══ Input for this task ══
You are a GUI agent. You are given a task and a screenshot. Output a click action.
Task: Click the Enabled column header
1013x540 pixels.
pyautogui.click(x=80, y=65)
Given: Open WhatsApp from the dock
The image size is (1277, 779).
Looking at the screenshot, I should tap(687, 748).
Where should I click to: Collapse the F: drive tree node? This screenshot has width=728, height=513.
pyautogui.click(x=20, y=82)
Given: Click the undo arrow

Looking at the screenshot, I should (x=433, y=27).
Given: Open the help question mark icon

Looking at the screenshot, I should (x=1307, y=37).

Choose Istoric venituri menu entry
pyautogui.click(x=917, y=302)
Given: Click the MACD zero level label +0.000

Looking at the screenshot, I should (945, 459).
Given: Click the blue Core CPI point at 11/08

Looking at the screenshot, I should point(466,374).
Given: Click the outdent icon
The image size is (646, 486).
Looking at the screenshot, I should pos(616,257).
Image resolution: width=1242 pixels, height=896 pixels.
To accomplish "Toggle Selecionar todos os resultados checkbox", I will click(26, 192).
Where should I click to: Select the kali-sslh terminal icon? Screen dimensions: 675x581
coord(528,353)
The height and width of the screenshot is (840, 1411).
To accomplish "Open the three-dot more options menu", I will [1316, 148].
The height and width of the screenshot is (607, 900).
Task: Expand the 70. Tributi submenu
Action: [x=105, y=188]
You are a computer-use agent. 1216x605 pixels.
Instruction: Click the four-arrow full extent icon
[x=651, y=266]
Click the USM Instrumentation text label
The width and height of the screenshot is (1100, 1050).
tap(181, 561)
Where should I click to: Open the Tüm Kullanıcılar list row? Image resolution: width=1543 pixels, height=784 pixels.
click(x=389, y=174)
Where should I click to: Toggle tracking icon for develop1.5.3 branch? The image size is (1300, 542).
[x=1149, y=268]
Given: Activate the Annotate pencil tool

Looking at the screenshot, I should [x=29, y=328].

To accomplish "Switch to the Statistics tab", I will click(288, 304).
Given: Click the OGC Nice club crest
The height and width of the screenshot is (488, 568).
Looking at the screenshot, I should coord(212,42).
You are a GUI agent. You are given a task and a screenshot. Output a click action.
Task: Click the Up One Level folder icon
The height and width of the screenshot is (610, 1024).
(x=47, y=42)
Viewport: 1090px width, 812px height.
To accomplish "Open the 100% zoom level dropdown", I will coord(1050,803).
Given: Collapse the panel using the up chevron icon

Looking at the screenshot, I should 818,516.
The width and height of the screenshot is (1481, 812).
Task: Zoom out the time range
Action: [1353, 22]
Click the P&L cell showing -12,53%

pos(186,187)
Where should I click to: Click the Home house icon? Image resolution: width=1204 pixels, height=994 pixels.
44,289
═══
# What is needed
The whole listing should be transcribed word for word.

# Solution to the problem
You are a GUI agent. You are given a task and a screenshot. Output a click action.
Task: Click the Enabled column header
1013x540 pixels.
pyautogui.click(x=80, y=65)
Given: Open WhatsApp from the dock
The image size is (1277, 779).
Looking at the screenshot, I should tap(687, 748).
Where should I click to: Collapse the F: drive tree node? This screenshot has width=728, height=513.
pyautogui.click(x=20, y=82)
Given: Click the undo arrow

Looking at the screenshot, I should (x=433, y=27).
Given: Open the help question mark icon

Looking at the screenshot, I should (x=1307, y=37).

Choose Istoric venituri menu entry
pyautogui.click(x=917, y=302)
Given: Click the MACD zero level label +0.000

Looking at the screenshot, I should (945, 459).
Given: Click the blue Core CPI point at 11/08

Looking at the screenshot, I should point(466,374).
Given: Click the outdent icon
The image size is (646, 486).
Looking at the screenshot, I should pos(616,257).
Image resolution: width=1242 pixels, height=896 pixels.
To accomplish "Toggle Selecionar todos os resultados checkbox", I will click(26, 192).
Where should I click to: Select the kali-sslh terminal icon? Screen dimensions: 675x581
coord(528,353)
The height and width of the screenshot is (840, 1411).
To accomplish "Open the three-dot more options menu", I will [1316, 148].
The height and width of the screenshot is (607, 900).
Task: Expand the 70. Tributi submenu
Action: [x=105, y=188]
You are a computer-use agent. 1216x605 pixels.
Instruction: Click the four-arrow full extent icon
[x=651, y=266]
Click the USM Instrumentation text label
The width and height of the screenshot is (1100, 1050).
tap(181, 561)
Where should I click to: Open the Tüm Kullanıcılar list row? Image resolution: width=1543 pixels, height=784 pixels.
click(x=389, y=174)
Where should I click to: Toggle tracking icon for develop1.5.3 branch? The image size is (1300, 542).
[x=1149, y=268]
Given: Activate the Annotate pencil tool

Looking at the screenshot, I should [x=29, y=328].

To accomplish "Switch to the Statistics tab", I will click(288, 304).
Given: Click the OGC Nice club crest
The height and width of the screenshot is (488, 568).
Looking at the screenshot, I should coord(212,42).
You are a GUI agent. You are given a task and a screenshot. Output a click action.
Task: Click the Up One Level folder icon
The height and width of the screenshot is (610, 1024).
(x=47, y=42)
Viewport: 1090px width, 812px height.
To accomplish "Open the 100% zoom level dropdown", I will coord(1050,803).
Given: Collapse the panel using the up chevron icon

Looking at the screenshot, I should 818,516.
The width and height of the screenshot is (1481, 812).
Task: Zoom out the time range
Action: [1353, 22]
Click the P&L cell showing -12,53%

pos(186,187)
Where should I click to: Click the Home house icon? Image resolution: width=1204 pixels, height=994 pixels.
44,289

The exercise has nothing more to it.